SET OF TASKS.
**1.** Could you transcribe the stretch from "Community Development Venture Capital Funds Provide" through "and social gains." of the article on community development venture capital funds?
**2.** Can you sum up the article on community development venture capital funds in two sentences?
**3.** Would you carry the article on community development venture capital funds further from where it stops?

Community Development Venture Capital Funds Bring Relief to an Equity Desert

Community Development Venture Capital Funds Provide Equity

In recent years, the "cutting edge" of community development finance has been community development venture capital (CDVC) funds. The community development finance industry recognized access to debt capital was not sufficient to move rural and other underserved markets into the economic mainstream. CDVCs began to emerge in the mid 1990s. By late 2000, the industry comprised just over 50 funds with $300 million under management. Today there are over 80 such firms with $548 million under management. CDVC Funds invest for the "double bottom line" of financial return and social gains.

Two good examples of CDVC funds are associated with Coastal Enterprises Inc. (CEI) of Maine and Cascadia Revolving Loan Fund in the Pacific Northwest. CEI Ventures, Inc., was formed to invest socially responsible venture capital in Maine, New Hampshire and Vermont. Founded in 1996, CEI Ventures manages $25.5 million in two funds, Coastal Ventures LP and Coastal Ventures II, LLC. Together, these funds have invested $12 million in 33 companies. They invest in growing companies that can generate above-average equity returns over a five to seven-year period, and meet social goals. These goals include the creation of high-quality jobs and ownership opportunities for low-income individuals, among other benefits.

One CEI portfolio company utilizes waste from salmon, wild blueberry, and shellfish processors to make organically certified composts, fertilizers, mulches and soils. Another portfolio company develops technical outdoor apparel for women. A third is a direct-mail provider of frozen, high quality, chef-prepared meals marketed via catalog and website.

Cascadia's Rural Development Investment Fund (RDIF) was also established in 1996. Its parent is Cascadia Revolving Fund, a private, non-profit community development loan fund. The RDIF provides quasi-equity investments and technical assistance to small businesses in rural areas of Washington and Oregon. It has $5.6 million under management and has invested $4.1 million in more than 20 companies, targeting industries that can demonstrate a competitive advantage in rural areas of its region.

The RDIF makes its quasi-equity investments through the use of a Participation Agreement (PA) -- a low interest, deeply subordinated loan with an on-going revenue-based fee. Many traditional lenders view the PA debt as equity, allowing "investments" to leverage additional debt. The PA allows for an exit over time and the owner is not forced to sell the company to pay off true venture capital investors. Similar to true equity, the entrepreneur pays a higher rate of return only if the business is growing and successful - if not, the cost of funds is lower.

The RDIF seeks value-added wood and seafood products, alternative agriculture and food processing, and manufacturing using industrial by-products or recycled raw materials. Initial portfolio companies included a kayak manufacturer, fish wholesaler/retailer, lumber recycler and several value-added forest products firms.


The Pathfinder Fund, LLC, and Native American Capital, LP

Today there are just two existing CDVC sources exclusively serving Native Americans. Each will acquire CDFI status by the end of 2004 and will be CDEs, eligible for New Market Tax Credit allocations. Like CEI Ventures, both funds will provide assistance with management, strategic planning, financing, and introductions to local and national business communities, along with financial capital. This will typically be delivered via a seat on the portfolio company's Board of Directors.

[Item-finding records]
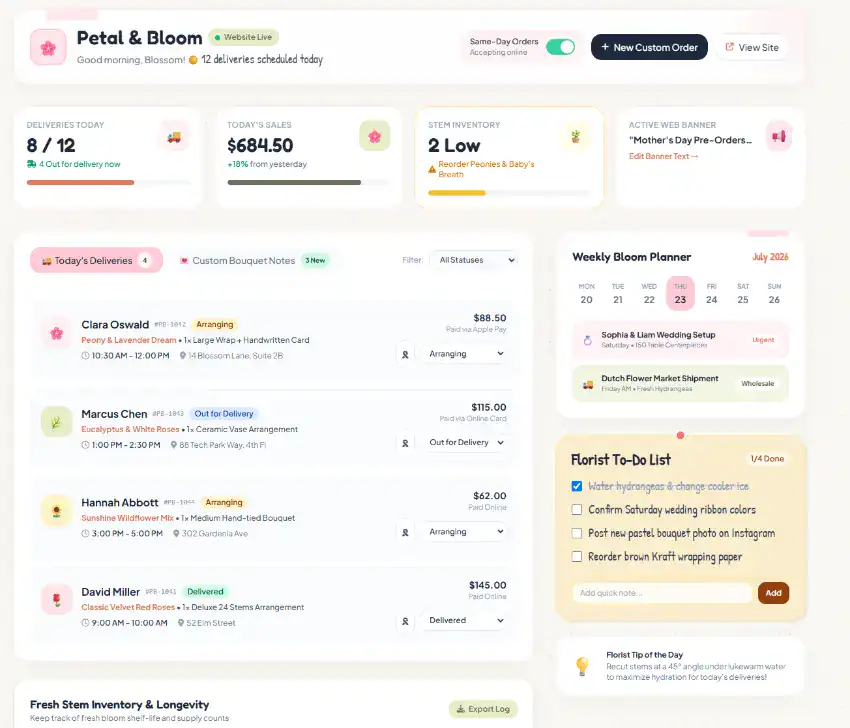The width and height of the screenshot is (850, 728).
Task: Click assign courier icon for David Miller order
Action: (405, 621)
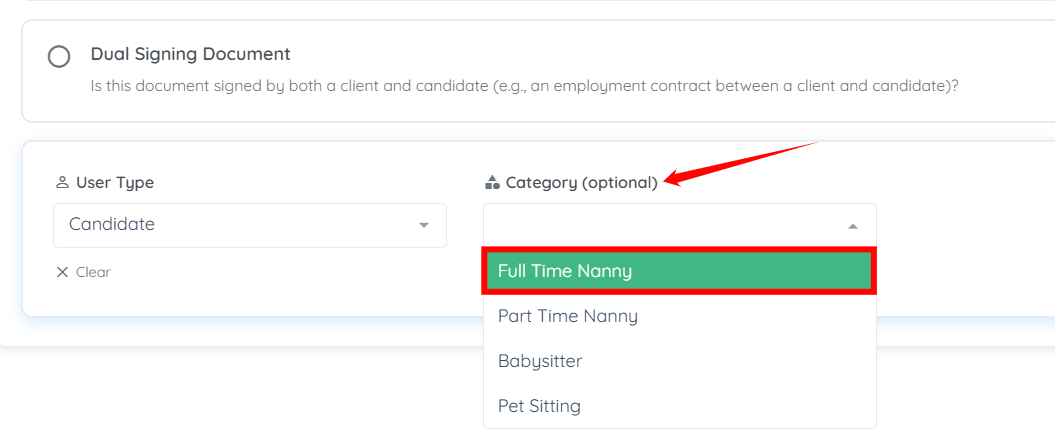
Task: Click the shapes icon beside Category
Action: click(491, 183)
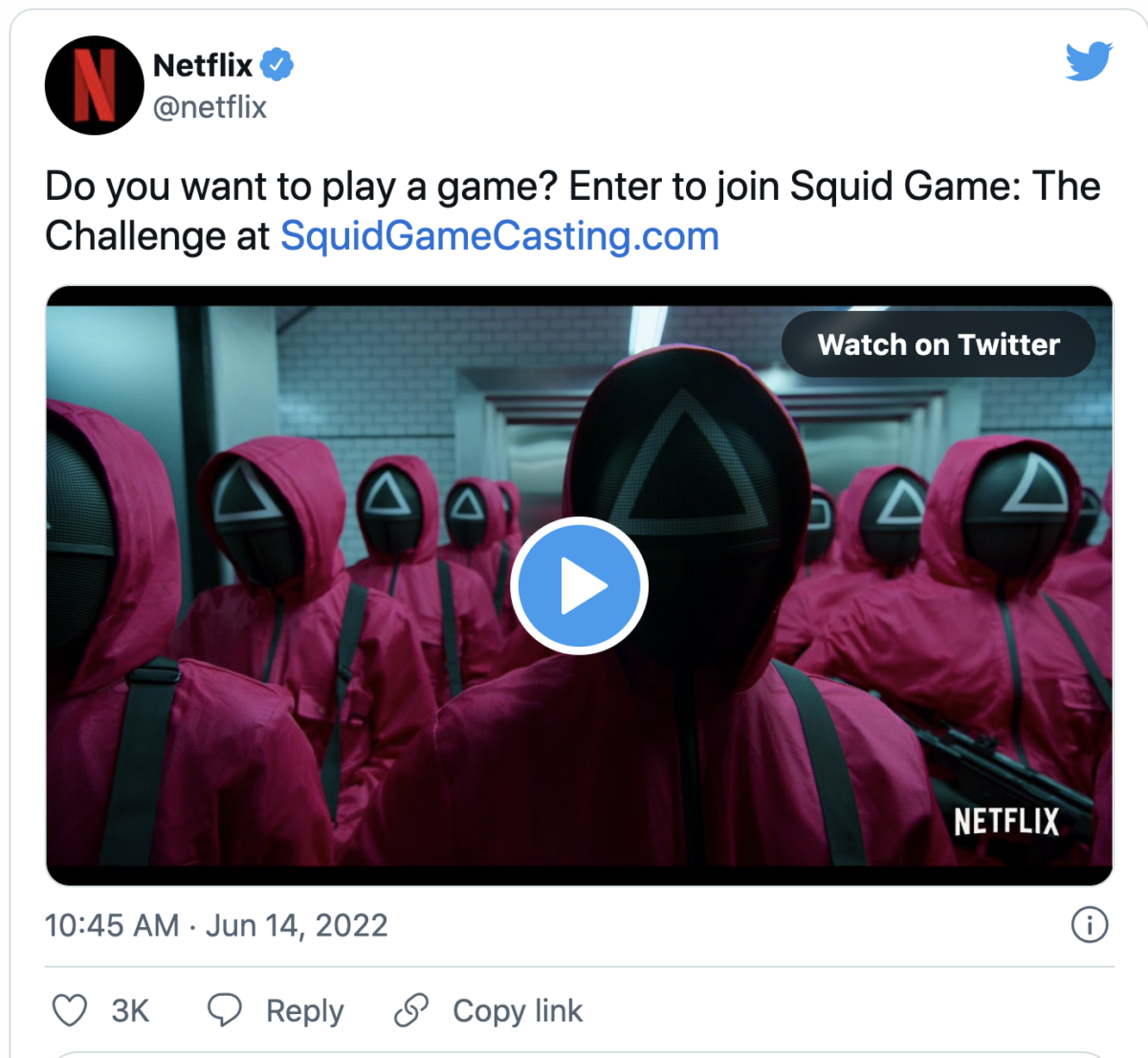Like the tweet with the heart icon

tap(69, 1010)
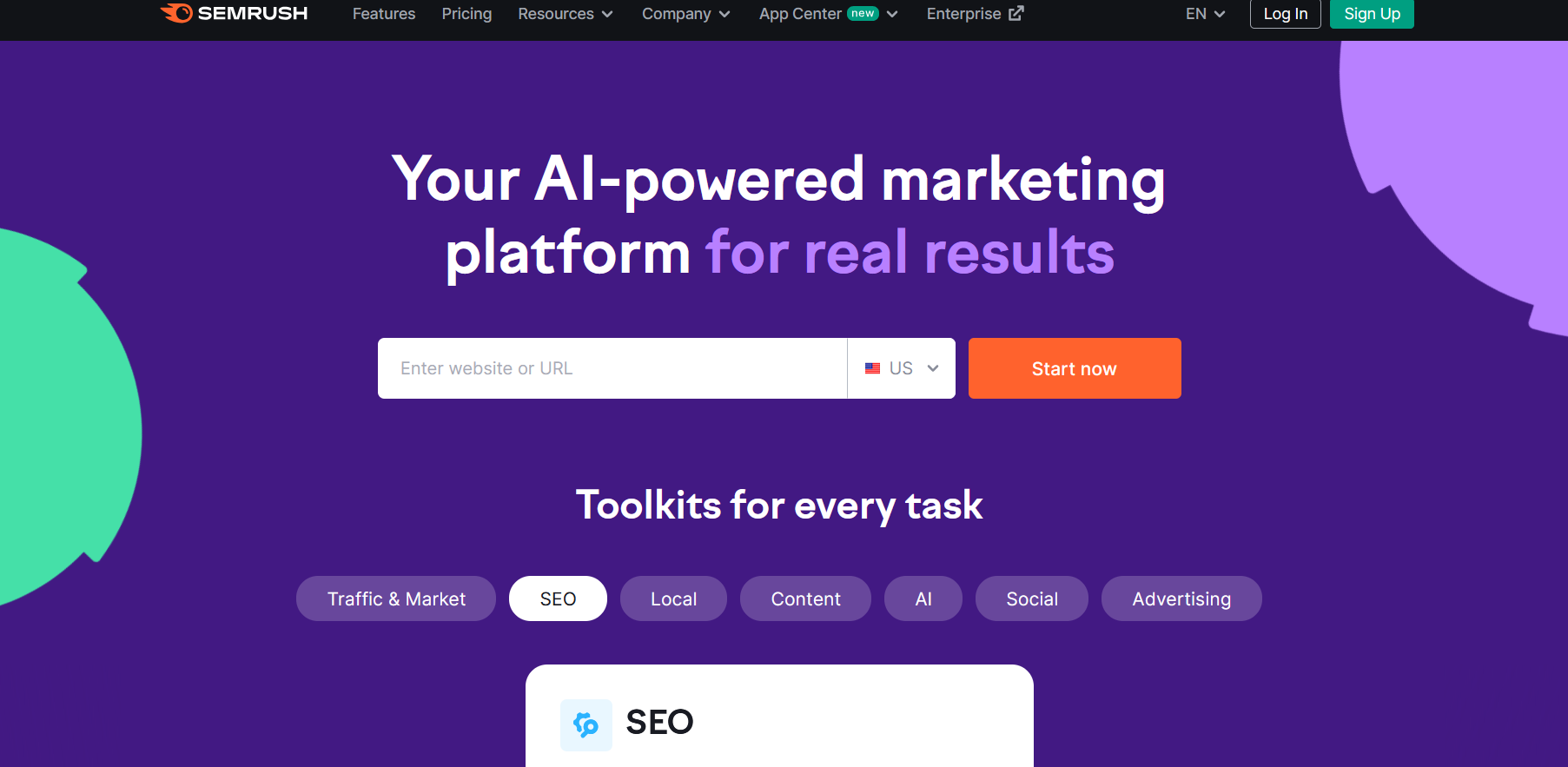Expand the Company dropdown menu
This screenshot has height=767, width=1568.
point(686,14)
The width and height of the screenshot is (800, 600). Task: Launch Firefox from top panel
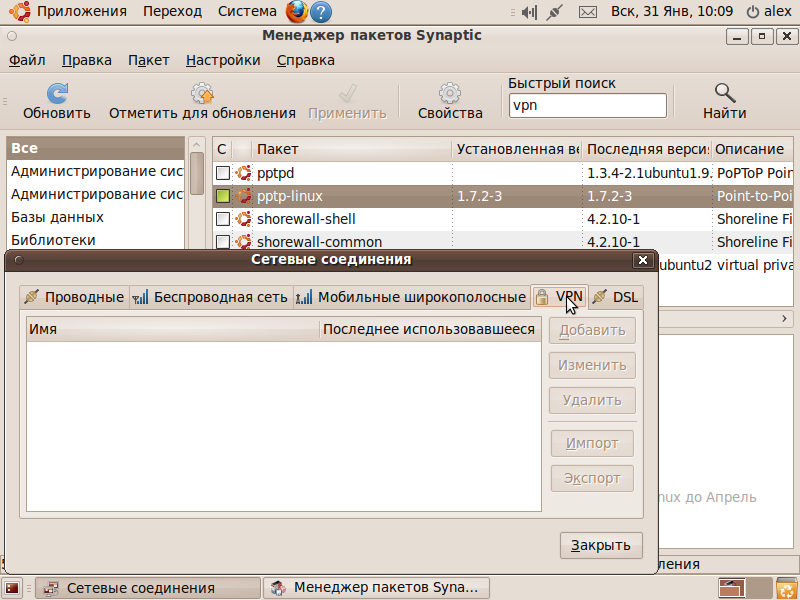click(x=297, y=12)
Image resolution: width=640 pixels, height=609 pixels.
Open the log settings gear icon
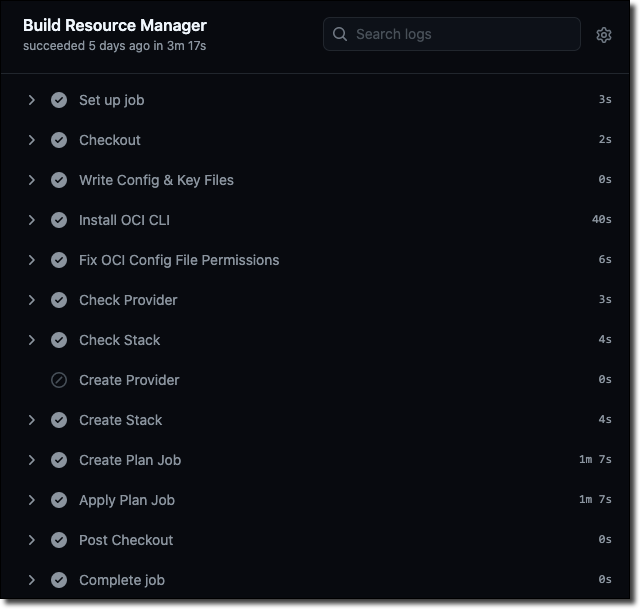[604, 35]
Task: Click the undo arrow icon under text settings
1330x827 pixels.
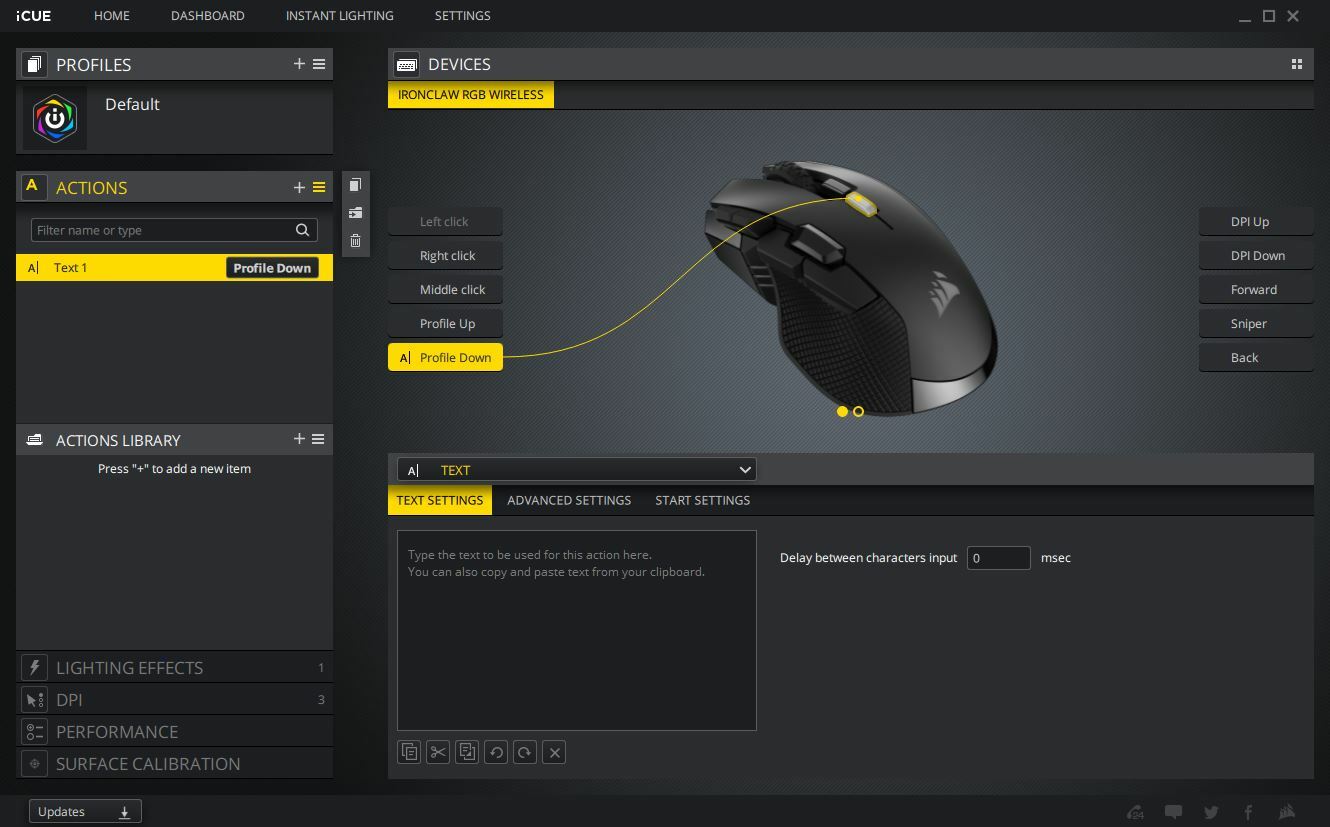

ANSWERS FOR THE TASKS.
**1.**
Community Development Venture Capital Funds Provide Equity

In recent years, the "cutting edge" of community development finance has been community development venture capital (CDVC) funds. The community development finance industry recognized access to debt capital was not sufficient to move rural and other underserved markets into the economic mainstream. CDVCs began to emerge in the mid 1990s. By late 2000, the industry comprised just over 50 funds with $300 million under management. Today there are over 80 such firms with $548 million under management. CDVC Funds invest for the "double bottom line" of financial return and social gains.

**2.** Community development venture capital (CDVC) funds, which began to emerge in the mid 1990s and now number over 80 firms with $548 million under management, invest for both financial return and social gains. Examples include CEI Ventures in Maine, New Hampshire and Vermont, Cascadia's Rural Development Investment Fund in rural Washington and Oregon, and two sources that exclusively serve Native Americans.

**3.**
The Pathfinder Fund, LLC (TPF) is a CDVC entity headquartered in rural southwestern Washington State. Its market area covers 14 states in the 12th and 9th Federal Reserve Districts (the West and Great Plains) plus New Mexico and Colorado. This area is home to almost 60% of all Native Americans.

Pathfinder will focus on -- but not be limited to -- investments in commercial and industrial space, giving small businesses a place in which to locate their enterprises, and in distributed energy. Distributed energy means power sources which may not be connected to the national power grid (e.g., wind, solar, micro-turbine, low-head hydro). It will consider all industries, across all stages of investment, with a primary focus on early stages It will seek to co-invest with other venture capital firms and private investors, where appropriate. The Pathfinder Fund is a sub-allocatee of CDFI New Market Tax Credits through Community Reinvestment Fund of Minneapolis.

Native American Capital (NAC), LP is a CDVC entity headquartered in Silver Spring, MD. Primarily led and administered by Native Americans, it is the first private equity and venture capital fund specifically serving a national market of all Native American and Alaska Native communities. NAC has received two Native American Technical Assistance grants from the U.S. Department of Treasury’s CDFI Fund.

NAC looks for business development opportunities in sectors that are of compelling interest to Indian Country, including infrastructure industries. These range from information technology to alternative energy technologies and services; they include health care goods and services; rural environmental-based businesses; education; basic commerce and retailing, and tourism. NAC seeks relatively large scale projects involving basic tribally controlled assets that it can assist in making available to previously unachievable major project development.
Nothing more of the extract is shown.